If you have ever used a highlighting pen, you understand the value of formatting data. You can highlight data in a variety of ways besides adding color: underlining, bolding, strikethrough, superscripting, subscripting, outlining, capitalization, changing the font type or font size, and so on. For the purposes of analyzing business data, formatting allows you to
Draw your eyes to significant data values. If the color red means something bad and a red data value appears somewhere in your data, you might need to make a decision based on that value.
Perform simple data grouping or trending tasks. For instance, if you notice three data values colored green and two data values colored red—and the color green means something good—you can obviously conclude that you have one more good data value than bad.

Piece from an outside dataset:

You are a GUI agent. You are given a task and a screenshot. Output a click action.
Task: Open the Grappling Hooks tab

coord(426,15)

Because all the Microsoft data analysis software described in this book is highly graphical, you can take advantage of lots of formatting options to help make sense of your data.
Your Turn
This exercise demonstrates how you can use formatting to quickly spot data values, even if the data isn’t sorted, summarized, or filtered.
In the CustServ.xls file (located in the Chap02 folder), on the Original Data worksheet, determine how many data values are less than the number 2.
Next examine the Formatted By <2 Scores worksheet and compare the number of data values you came up with in the previous step. (See Figure 2-6.)
Figure 2-6: Formatting highlights customer service scores less than 2.
Formatting can quickly draw your attention to specific data values.